** Extracted information follows **

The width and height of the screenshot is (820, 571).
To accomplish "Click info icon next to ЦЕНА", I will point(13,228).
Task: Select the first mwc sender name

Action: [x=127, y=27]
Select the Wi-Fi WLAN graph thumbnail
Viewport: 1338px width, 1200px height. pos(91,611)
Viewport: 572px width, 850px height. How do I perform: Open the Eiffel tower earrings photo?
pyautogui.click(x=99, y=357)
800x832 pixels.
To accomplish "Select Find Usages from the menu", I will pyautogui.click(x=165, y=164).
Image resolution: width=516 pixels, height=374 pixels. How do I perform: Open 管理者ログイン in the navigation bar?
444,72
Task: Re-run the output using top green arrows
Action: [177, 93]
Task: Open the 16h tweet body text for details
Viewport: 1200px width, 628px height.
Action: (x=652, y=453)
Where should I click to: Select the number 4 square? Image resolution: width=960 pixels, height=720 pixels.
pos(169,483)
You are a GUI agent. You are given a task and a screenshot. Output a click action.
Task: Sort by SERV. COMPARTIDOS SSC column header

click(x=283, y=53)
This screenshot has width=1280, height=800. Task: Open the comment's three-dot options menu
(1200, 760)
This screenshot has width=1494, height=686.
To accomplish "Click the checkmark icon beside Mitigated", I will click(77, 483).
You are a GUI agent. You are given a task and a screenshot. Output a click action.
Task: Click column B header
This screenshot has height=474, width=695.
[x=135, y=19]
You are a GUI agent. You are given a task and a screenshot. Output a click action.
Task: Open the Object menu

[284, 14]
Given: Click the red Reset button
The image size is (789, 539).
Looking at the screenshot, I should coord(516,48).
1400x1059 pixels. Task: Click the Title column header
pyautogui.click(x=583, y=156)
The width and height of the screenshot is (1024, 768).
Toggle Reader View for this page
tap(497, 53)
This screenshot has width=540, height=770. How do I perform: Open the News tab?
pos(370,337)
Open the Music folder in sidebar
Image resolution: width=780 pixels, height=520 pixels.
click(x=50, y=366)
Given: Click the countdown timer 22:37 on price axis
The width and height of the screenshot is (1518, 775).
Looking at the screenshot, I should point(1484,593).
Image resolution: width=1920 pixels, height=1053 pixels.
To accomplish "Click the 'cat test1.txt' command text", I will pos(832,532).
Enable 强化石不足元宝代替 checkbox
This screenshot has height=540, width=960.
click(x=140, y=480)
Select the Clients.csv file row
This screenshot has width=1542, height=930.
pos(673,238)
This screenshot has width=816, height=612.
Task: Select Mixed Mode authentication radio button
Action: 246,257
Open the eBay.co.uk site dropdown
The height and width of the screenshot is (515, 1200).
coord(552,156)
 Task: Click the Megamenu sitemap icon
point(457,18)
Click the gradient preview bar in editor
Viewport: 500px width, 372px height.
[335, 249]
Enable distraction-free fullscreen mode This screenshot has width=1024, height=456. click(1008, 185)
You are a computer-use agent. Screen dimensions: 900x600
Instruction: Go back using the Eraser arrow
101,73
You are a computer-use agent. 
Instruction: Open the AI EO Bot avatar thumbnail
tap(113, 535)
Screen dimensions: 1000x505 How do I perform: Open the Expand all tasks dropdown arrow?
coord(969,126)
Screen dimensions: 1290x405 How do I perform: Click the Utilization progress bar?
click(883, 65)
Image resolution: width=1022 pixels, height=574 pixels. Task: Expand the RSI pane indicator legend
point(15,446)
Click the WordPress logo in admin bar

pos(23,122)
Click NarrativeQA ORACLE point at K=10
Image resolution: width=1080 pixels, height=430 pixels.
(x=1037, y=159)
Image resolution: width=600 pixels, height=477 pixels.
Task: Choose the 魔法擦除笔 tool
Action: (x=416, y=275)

** End of Extracted information **

▶ **Task prompt**: From the first line above through the line that contains "800x832 pixels.", quote each line exactly. Output nothing more.

▶ **Expected answer**:
The width and height of the screenshot is (820, 571).
To accomplish "Click info icon next to ЦЕНА", I will point(13,228).
Task: Select the first mwc sender name

Action: [x=127, y=27]
Select the Wi-Fi WLAN graph thumbnail
Viewport: 1338px width, 1200px height. pos(91,611)
Viewport: 572px width, 850px height. How do I perform: Open the Eiffel tower earrings photo?
pyautogui.click(x=99, y=357)
800x832 pixels.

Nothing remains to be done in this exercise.